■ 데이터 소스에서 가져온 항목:

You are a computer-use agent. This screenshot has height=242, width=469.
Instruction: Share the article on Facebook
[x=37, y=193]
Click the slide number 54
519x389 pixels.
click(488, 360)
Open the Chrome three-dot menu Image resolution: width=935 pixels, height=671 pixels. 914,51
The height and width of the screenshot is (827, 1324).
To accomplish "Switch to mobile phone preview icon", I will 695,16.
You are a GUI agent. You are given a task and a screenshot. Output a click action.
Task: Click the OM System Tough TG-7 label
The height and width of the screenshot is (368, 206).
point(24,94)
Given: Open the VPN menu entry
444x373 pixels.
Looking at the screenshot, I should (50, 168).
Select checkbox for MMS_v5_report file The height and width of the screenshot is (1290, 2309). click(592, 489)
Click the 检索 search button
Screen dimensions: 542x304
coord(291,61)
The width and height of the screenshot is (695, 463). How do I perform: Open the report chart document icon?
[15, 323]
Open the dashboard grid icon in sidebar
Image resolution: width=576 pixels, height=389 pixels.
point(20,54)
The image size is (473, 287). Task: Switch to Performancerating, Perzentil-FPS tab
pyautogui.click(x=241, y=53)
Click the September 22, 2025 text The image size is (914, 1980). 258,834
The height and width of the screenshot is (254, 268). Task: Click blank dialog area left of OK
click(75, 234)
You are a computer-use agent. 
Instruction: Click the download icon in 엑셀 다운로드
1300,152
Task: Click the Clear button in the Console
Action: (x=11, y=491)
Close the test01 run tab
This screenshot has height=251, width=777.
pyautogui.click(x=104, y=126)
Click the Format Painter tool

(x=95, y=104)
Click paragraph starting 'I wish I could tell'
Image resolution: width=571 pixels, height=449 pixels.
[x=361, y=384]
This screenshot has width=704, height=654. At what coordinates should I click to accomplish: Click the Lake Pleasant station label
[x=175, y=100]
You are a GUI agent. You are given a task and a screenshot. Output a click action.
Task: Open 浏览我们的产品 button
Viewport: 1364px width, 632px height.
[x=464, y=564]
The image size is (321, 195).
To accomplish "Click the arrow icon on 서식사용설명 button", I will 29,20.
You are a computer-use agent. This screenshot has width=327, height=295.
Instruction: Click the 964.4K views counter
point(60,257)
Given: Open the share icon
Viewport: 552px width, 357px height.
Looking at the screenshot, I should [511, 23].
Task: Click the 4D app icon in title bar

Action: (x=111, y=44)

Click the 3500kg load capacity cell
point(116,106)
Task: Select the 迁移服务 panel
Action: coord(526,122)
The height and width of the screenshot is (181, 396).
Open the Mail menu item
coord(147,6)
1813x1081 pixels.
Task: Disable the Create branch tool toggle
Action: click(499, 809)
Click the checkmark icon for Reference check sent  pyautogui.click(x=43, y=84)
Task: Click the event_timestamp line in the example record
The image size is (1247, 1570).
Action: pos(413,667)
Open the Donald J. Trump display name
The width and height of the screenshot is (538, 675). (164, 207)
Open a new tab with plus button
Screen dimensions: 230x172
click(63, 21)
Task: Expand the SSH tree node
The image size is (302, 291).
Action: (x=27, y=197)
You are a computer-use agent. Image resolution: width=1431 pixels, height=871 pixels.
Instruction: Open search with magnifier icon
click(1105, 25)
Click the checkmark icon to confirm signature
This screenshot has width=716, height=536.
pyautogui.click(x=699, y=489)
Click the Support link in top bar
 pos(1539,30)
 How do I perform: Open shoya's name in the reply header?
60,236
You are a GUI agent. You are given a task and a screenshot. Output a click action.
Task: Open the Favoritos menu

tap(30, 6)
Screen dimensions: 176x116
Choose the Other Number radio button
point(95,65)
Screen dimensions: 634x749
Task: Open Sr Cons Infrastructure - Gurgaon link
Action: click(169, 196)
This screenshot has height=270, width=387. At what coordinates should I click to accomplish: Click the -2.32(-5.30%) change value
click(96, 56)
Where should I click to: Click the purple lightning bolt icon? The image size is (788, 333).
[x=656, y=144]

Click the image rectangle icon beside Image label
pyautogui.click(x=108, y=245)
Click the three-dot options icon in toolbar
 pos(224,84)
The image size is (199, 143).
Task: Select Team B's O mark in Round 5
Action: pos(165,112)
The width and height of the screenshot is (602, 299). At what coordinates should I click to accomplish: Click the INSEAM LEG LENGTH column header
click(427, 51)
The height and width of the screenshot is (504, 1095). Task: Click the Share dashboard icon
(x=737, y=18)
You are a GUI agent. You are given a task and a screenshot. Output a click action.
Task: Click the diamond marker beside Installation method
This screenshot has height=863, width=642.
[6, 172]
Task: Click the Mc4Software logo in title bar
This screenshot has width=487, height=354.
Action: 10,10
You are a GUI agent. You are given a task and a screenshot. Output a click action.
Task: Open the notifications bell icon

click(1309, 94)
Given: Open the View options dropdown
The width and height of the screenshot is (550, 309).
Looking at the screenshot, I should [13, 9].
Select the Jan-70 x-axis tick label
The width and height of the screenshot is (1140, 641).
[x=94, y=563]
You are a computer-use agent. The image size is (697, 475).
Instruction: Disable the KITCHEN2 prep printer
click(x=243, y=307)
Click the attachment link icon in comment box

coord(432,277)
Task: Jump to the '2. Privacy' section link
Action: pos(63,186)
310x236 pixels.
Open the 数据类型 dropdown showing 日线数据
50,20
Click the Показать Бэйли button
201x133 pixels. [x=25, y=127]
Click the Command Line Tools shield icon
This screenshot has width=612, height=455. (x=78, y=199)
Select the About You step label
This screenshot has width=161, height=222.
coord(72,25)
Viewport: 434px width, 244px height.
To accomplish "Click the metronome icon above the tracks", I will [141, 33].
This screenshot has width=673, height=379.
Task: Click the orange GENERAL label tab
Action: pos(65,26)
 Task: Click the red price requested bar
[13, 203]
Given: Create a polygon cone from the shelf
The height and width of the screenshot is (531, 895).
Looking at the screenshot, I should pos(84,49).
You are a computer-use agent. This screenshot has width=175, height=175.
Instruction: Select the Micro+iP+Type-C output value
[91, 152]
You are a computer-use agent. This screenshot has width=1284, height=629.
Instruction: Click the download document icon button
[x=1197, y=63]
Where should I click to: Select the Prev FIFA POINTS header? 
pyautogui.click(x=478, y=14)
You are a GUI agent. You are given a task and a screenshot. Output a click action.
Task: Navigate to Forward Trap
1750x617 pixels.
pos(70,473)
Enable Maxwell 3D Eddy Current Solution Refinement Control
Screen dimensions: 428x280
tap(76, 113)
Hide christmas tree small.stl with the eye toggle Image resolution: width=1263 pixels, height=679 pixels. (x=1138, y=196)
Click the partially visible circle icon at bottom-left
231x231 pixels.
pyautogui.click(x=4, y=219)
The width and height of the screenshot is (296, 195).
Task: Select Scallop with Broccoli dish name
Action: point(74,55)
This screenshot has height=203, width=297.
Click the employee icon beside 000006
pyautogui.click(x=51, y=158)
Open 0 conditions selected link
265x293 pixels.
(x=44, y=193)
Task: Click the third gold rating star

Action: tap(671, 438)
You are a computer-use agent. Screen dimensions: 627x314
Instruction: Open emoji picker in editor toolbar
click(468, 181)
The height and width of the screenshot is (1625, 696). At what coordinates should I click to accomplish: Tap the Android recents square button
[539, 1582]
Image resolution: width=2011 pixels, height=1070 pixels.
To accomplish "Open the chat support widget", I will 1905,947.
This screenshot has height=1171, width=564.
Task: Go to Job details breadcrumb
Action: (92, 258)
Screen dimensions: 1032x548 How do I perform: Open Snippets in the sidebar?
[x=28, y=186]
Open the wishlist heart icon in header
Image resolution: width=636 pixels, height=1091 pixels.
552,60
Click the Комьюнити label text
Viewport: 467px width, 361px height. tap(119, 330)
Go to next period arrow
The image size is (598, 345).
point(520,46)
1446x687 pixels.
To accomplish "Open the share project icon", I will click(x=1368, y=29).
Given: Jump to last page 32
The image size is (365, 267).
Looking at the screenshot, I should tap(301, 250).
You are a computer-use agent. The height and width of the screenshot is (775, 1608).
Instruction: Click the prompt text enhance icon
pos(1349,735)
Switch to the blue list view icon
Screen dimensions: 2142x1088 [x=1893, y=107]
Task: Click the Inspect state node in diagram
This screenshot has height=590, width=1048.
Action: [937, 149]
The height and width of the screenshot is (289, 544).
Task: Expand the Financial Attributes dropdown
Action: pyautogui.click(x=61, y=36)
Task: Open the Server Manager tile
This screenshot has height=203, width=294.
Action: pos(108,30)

■ 목표: 위 항목에서 "has width=327, height=295."이 포함된 줄부터 "Action: (x=111, y=44)"이 포함된 줄까지, 두 줄을 모두 넣어 번호 목록으로 정리하세요. 빈 줄은 빼세요.

■ 이 문제의 답:
1. You are a computer-use agent. This screenshot has width=327, height=295.
2. Instruction: Click the 964.4K views counter
3. point(60,257)
4. Given: Open the share icon
5. Viewport: 552px width, 357px height.
6. Looking at the screenshot, I should [511, 23].
7. Task: Click the 4D app icon in title bar
8. Action: (x=111, y=44)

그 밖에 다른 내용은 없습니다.